*** Input records

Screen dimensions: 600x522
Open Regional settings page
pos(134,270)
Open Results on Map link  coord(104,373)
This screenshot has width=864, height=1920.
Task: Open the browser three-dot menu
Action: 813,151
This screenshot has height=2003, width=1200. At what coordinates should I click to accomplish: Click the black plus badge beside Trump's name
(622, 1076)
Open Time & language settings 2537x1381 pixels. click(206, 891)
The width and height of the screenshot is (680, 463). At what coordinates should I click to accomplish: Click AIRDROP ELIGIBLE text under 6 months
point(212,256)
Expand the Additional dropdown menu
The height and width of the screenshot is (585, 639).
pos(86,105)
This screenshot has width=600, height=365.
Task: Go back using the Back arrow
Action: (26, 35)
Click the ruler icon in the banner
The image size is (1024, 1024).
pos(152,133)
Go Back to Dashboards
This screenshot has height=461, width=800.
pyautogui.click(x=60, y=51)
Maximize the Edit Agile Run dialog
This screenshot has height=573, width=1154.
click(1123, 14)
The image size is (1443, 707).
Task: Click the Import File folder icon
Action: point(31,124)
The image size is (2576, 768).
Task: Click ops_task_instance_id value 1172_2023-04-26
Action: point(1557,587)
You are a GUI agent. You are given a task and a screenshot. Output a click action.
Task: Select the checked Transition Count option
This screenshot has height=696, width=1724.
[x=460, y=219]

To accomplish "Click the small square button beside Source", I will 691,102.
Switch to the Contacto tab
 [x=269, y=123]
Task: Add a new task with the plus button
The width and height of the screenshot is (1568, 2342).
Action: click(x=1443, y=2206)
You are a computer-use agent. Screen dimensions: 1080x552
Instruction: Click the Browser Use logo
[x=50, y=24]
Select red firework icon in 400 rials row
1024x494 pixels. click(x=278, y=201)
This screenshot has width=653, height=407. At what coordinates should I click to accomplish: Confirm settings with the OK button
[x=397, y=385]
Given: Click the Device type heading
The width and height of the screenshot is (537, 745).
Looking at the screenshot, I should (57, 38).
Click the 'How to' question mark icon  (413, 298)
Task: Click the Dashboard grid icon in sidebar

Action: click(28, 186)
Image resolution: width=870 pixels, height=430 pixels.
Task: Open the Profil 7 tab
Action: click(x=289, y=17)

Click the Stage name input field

******

→ Task item
Repeat, word for word, every line from the line that contains "This screenshot has height=696, width=1724." to the end of the entries; include both of those lines and no others.

→ Result
This screenshot has height=696, width=1724.
[x=460, y=219]

To accomplish "Click the small square button beside Source", I will 691,102.
Switch to the Contacto tab
 [x=269, y=123]
Task: Add a new task with the plus button
The width and height of the screenshot is (1568, 2342).
Action: click(x=1443, y=2206)
You are a computer-use agent. Screen dimensions: 1080x552
Instruction: Click the Browser Use logo
[x=50, y=24]
Select red firework icon in 400 rials row
1024x494 pixels. click(x=278, y=201)
This screenshot has width=653, height=407. At what coordinates should I click to accomplish: Confirm settings with the OK button
[x=397, y=385]
Given: Click the Device type heading
The width and height of the screenshot is (537, 745).
Looking at the screenshot, I should (57, 38).
Click the 'How to' question mark icon  (413, 298)
Task: Click the Dashboard grid icon in sidebar

Action: click(28, 186)
Image resolution: width=870 pixels, height=430 pixels.
Task: Open the Profil 7 tab
Action: click(x=289, y=17)

Click the Stage name input field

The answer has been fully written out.